Which points out the potential for absurd outcomes under Frankendodd.  The CFTC has labored mightily to craft definitions of a swap and swap dealers and major swap market participants.  Where one falls under these definitions matters a lot.  Firms will endeavor to take measures that minimize the regulatory burden they face. ICE is basically picking the low hanging fruit, and taking note of Congress’s morbid obsession with “OTC swaps” and idealization of futures by magically transforming the former into the latter, and thereby making life easier-and cheaper-for its clients.

The incentive to label or structure transactions to achieve the same economic outcome at lower regulatory cost will be quite strong in the Frankendodd era.  This will initiate a regulatory dialectic in which regulators will attempt to adjust regulations in order to limit such attempts to escape regulatory burdens by relabeling or restructuring; the regulated will adjust to the adjustments; the regulators will adjust some more; and on and on.*

The lawyers will rejoice.

Much of the reporting on the ICE move has been pretty far off base, such as this from the WSJ:

Derivatives exchange IntercontinentalExchange said it plans to overhaul trading in trillions of dollars of energy contracts starting in January, becoming the first exchange to take such a step ahead of new financial regulations.

ICE is pushing trading of certain energy contracts onto its exchange, a move that would likely diminish the more-opaque world of over-the-counter derivatives trading. The plan will likely appease lawmakers who have decried the lack of transparency in such portions of the financial markets.

Derivatives exchange IntercontinentalExchange said it plans to overhaul trading in trillions of dollars of energy contracts starting in January, becoming the first exchange to take such a step ahead of new financial regulations.

ICE is pushing trading of certain energy contracts onto its exchange, a move that would likely diminish the more-opaque world of over-the-counter derivatives trading.
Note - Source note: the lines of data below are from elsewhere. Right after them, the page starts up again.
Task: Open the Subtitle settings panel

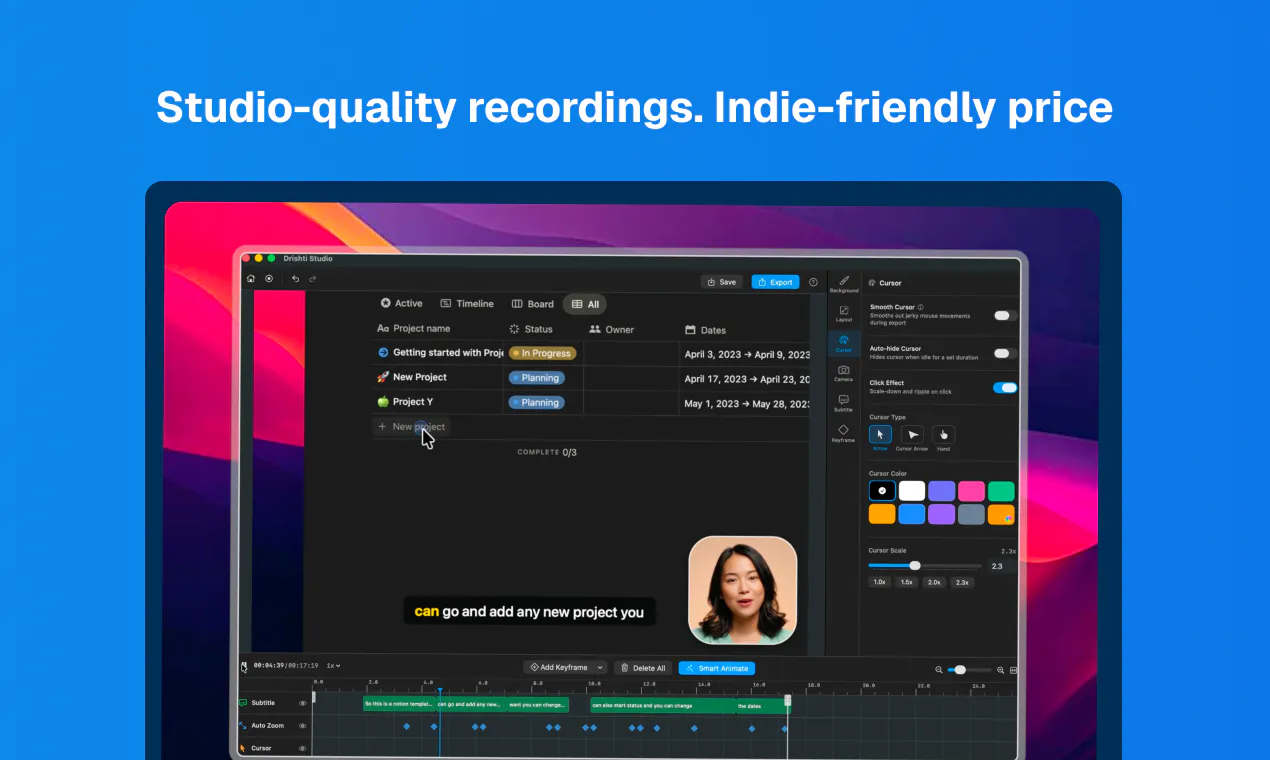Action: pos(844,403)
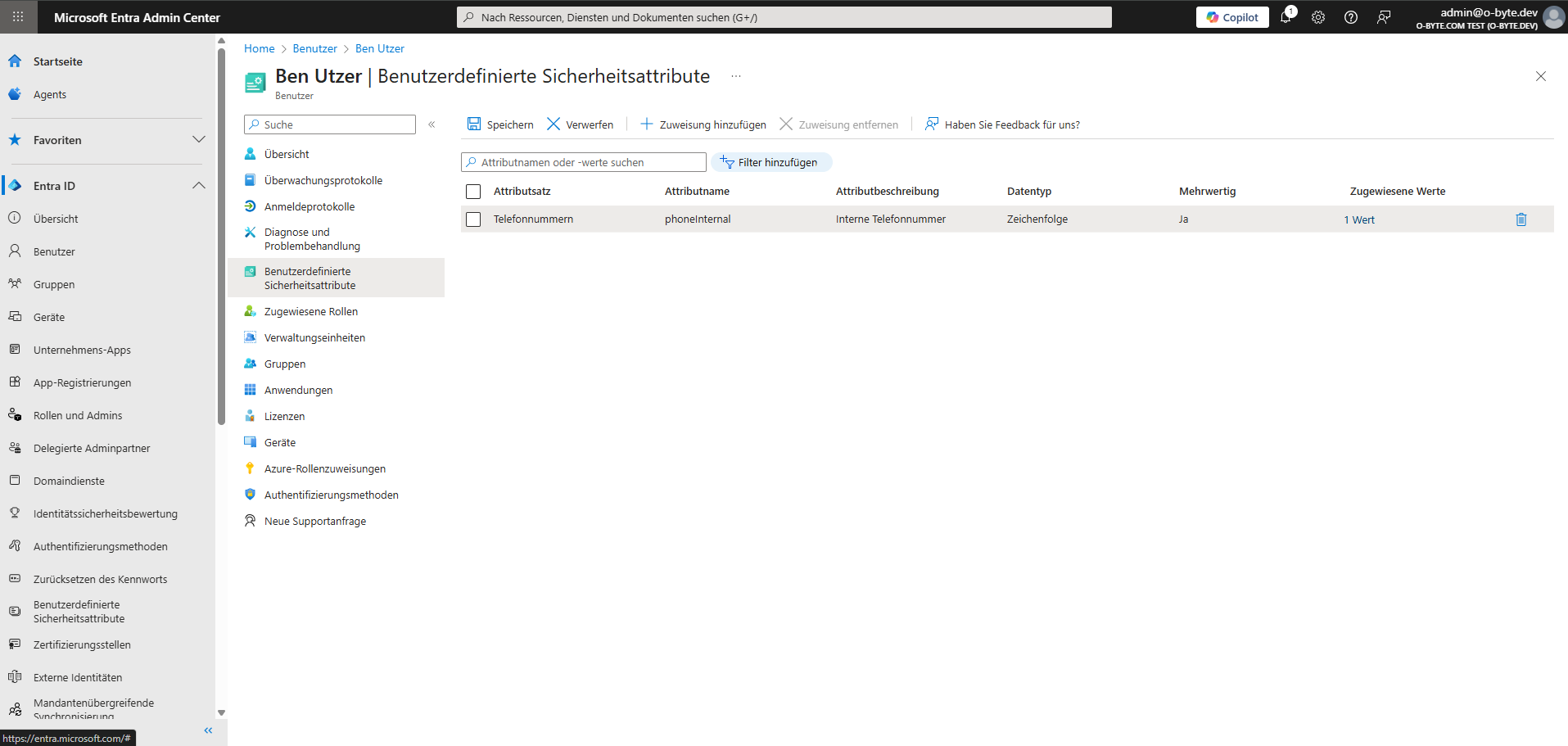Expand the Favoriten section chevron

pyautogui.click(x=198, y=140)
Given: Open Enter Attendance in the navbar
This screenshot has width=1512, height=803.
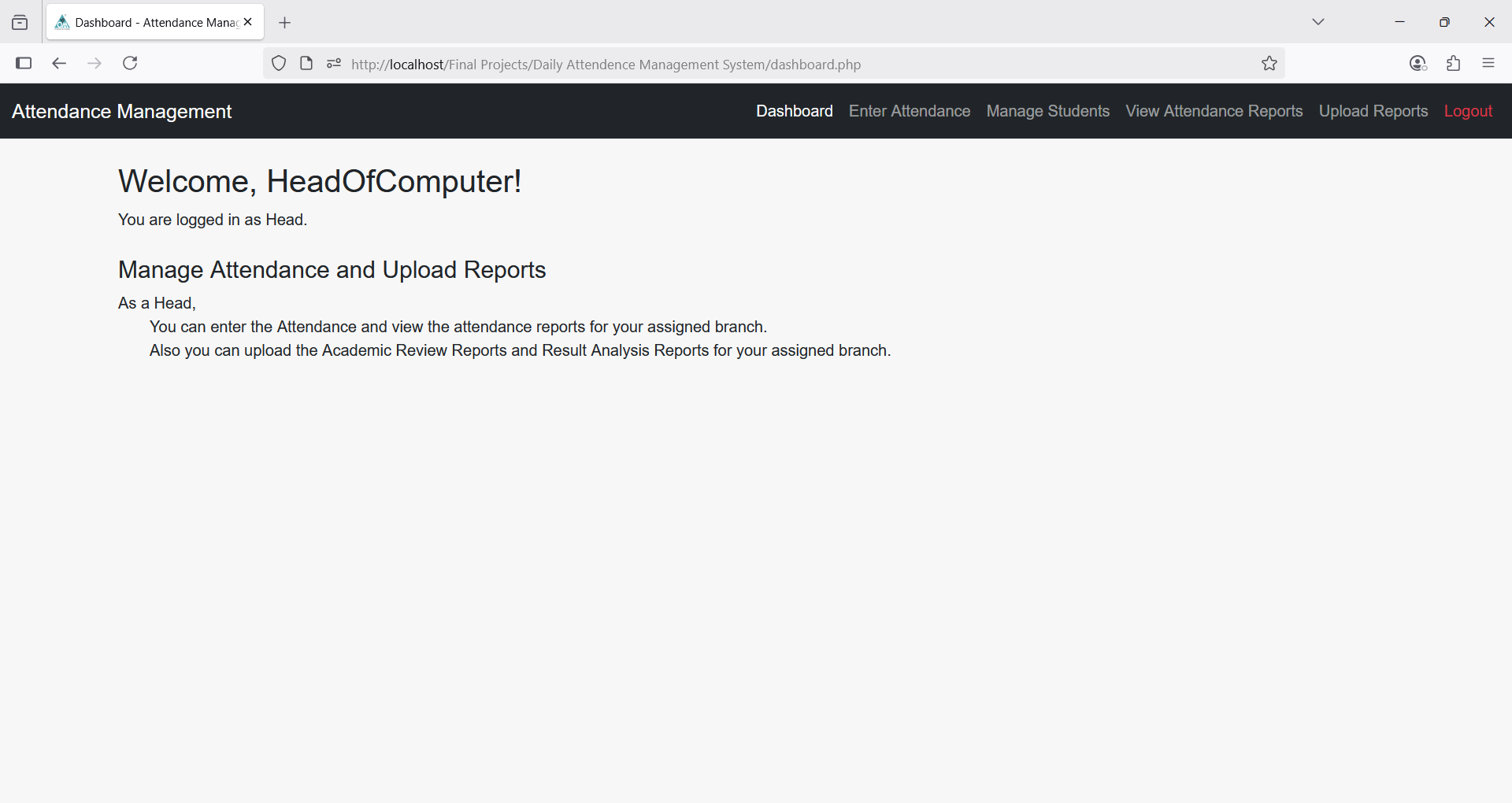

The plan will likely appease lawmakers who have decried the lack of transparency in such portions of the financial markets.

. . . .

Many energy producers and users generally have preferred swaps contracts because each contract can be written up individually and to a company’s own specifications. That has enabled them to be more targeted in their hedging. Futures contracts, by contrast, are generally standard contracts covering the price of a specific energy grade to be delivered at a certain time.

Pretty much none of that is true.  All of it suggests a change in the way these instruments are designed, traded, and cleared, none of which is in fact changing. The contracts are already standardized, traded on an electronic platform, and cleared.  This is not a movement of bespoke, uncleared, bilateral contracts onto an exchange.

Look.  It’s long been known that the economic substance of swaps and futures are effectively identical, especially when the former are cleared.  Changing the label-hell, call them bananas-doesn’t change the economics.  If the CFTC had even less burdensome regulations for bananas, ICE would launch ICE Bananas.

Which illustrates that Frankendodd is quite often and in many ways truly bananas.

* Relabeling of derivatives contracts was employed in the 19th century to avoid legal restrictions.  When Illinois banned options trading, traders bought and sold the same things, but started calling them privileges.